- _Raw records_
╭──

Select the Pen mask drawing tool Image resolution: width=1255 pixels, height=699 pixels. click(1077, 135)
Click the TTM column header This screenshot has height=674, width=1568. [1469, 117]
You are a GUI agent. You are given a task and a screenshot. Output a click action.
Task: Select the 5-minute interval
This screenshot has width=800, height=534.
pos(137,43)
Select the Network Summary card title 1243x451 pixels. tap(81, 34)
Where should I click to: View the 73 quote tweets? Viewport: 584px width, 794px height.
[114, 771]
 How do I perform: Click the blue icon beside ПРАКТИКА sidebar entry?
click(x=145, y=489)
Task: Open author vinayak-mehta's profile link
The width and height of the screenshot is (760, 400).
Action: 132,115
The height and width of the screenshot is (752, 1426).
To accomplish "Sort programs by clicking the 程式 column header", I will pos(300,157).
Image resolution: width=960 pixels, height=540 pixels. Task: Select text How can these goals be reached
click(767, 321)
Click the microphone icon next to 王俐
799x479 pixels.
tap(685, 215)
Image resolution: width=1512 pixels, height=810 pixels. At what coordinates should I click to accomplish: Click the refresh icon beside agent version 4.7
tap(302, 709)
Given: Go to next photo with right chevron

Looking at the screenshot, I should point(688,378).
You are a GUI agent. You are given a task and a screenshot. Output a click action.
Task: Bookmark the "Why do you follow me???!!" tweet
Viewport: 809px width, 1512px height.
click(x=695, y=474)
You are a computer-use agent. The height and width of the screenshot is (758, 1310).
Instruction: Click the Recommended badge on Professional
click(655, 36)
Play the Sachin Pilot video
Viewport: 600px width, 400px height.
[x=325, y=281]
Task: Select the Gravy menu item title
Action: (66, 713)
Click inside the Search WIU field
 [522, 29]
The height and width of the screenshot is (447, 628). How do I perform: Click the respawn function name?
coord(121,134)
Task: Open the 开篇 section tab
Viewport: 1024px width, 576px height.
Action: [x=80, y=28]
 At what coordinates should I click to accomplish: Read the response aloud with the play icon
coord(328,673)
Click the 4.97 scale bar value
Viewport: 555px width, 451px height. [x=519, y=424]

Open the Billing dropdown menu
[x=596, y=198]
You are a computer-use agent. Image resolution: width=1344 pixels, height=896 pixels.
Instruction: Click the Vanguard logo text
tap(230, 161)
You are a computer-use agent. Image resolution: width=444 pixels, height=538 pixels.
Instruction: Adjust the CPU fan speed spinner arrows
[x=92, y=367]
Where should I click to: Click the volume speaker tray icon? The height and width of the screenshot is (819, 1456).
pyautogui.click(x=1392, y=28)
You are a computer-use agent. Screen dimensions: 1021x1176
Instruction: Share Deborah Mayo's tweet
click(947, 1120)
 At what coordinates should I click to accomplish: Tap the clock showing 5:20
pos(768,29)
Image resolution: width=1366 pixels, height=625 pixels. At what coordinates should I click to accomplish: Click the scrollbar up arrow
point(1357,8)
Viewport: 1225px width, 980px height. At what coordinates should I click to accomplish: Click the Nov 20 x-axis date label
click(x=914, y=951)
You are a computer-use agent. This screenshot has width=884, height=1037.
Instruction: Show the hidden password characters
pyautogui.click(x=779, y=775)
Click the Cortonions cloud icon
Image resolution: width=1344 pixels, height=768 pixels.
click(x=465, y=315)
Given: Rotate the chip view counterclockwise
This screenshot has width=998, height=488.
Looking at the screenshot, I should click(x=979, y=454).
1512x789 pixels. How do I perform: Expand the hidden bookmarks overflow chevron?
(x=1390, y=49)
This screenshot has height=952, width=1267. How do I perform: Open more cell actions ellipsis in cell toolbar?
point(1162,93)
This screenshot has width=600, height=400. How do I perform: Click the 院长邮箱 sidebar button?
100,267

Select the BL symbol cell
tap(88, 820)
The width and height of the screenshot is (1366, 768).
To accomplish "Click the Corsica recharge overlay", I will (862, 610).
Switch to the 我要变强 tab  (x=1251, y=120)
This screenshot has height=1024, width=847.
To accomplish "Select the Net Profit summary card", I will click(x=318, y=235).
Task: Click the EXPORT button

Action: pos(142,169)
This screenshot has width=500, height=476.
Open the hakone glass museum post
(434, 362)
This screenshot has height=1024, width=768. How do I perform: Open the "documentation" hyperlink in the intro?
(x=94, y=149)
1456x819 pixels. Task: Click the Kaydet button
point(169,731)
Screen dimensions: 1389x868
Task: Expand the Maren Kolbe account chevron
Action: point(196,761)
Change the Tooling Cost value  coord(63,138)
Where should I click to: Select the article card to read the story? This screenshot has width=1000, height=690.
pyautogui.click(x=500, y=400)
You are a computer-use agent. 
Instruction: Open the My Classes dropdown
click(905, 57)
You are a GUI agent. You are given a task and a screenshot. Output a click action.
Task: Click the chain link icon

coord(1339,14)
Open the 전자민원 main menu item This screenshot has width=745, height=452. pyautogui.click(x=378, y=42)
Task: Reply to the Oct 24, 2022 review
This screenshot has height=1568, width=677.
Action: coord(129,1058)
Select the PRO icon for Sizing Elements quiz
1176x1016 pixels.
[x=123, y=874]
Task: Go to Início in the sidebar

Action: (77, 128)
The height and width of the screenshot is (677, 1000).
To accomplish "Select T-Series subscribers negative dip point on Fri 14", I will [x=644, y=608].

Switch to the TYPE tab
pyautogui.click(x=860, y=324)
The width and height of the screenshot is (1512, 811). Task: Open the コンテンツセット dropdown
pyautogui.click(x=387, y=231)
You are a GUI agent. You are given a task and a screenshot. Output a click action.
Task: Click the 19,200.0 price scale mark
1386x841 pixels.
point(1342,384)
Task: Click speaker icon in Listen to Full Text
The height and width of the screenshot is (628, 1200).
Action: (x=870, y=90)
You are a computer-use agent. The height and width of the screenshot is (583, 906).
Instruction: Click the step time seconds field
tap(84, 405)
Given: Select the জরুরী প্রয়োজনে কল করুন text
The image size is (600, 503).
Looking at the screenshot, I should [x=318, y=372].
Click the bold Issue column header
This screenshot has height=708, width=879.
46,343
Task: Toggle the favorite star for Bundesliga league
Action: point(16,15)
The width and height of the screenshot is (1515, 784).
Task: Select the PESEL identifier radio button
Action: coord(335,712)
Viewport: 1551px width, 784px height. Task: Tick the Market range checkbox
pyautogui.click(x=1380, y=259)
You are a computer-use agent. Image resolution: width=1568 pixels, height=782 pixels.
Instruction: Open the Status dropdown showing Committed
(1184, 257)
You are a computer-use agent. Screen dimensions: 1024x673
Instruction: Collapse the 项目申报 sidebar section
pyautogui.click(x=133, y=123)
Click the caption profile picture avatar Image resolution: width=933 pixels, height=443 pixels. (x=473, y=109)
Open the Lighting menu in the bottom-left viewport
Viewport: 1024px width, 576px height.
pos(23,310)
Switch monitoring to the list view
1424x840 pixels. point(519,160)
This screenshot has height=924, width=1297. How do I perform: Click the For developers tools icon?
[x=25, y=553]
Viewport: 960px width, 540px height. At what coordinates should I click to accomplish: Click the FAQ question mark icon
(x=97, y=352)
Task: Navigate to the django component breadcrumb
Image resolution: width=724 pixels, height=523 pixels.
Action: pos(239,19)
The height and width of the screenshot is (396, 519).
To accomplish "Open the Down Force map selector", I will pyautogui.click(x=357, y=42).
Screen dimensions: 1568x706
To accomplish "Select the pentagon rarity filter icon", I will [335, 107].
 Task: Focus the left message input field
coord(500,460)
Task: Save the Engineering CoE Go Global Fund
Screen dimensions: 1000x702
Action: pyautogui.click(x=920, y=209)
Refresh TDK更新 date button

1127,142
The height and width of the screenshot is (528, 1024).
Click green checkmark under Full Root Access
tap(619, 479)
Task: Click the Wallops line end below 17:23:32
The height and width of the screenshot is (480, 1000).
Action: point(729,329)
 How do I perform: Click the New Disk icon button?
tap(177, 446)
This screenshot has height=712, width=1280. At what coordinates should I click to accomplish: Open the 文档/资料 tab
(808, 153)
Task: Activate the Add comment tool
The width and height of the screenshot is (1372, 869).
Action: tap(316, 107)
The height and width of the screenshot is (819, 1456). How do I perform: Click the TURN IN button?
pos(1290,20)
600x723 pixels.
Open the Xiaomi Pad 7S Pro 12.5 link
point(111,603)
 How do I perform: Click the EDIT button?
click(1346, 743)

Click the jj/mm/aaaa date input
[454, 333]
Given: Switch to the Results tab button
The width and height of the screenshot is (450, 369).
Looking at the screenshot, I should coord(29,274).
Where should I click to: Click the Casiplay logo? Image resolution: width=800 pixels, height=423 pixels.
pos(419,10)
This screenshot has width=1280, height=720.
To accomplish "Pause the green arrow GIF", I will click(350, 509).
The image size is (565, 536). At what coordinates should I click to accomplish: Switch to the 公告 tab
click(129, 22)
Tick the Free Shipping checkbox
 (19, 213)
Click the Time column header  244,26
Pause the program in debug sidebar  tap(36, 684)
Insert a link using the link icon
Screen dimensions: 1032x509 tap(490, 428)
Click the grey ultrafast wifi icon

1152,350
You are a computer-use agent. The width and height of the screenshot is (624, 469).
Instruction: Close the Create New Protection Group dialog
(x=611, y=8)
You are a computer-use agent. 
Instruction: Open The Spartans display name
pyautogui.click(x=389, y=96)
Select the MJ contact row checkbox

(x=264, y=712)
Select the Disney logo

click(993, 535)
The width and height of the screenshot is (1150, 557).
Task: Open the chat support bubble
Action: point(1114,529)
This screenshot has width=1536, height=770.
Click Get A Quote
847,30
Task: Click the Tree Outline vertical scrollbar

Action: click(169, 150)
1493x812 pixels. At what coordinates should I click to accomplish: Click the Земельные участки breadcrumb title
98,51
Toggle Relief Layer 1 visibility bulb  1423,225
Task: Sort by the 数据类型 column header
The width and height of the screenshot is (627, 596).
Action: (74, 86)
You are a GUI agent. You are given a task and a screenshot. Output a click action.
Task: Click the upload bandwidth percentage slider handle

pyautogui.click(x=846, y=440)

╰──

Please output everything from the line containing "Select the Disney logo" down to the end of the records as a Markdown table with columns Row and Line, numbering each row and skipping blank lines.

| Row | Line |
|---|---|
| 1 | Select the Disney logo |
| 2 | click(993, 535) |
| 3 | The width and height of the screenshot is (1150, 557). |
| 4 | Task: Open the chat support bubble |
| 5 | Action: point(1114,529) |
| 6 | This screenshot has width=1536, height=770. |
| 7 | Click Get A Quote |
| 8 | 847,30 |
| 9 | Task: Click the Tree Outline vertical scrollbar |
| 10 | Action: click(169, 150) |
| 11 | 1493x812 pixels. At what coordinates should I click to accomplish: Click the Земельные участки breadcrumb title |
| 12 | 98,51 |
| 13 | Toggle Relief Layer 1 visibility bulb  1423,225 |
| 14 | Task: Sort by the 数据类型 column header |
| 15 | The width and height of the screenshot is (627, 596). |
| 16 | Action: (74, 86) |
| 17 | You are a GUI agent. You are given a task and a screenshot. Output a click action. |
| 18 | Task: Click the upload bandwidth percentage slider handle |
| 19 | pyautogui.click(x=846, y=440) |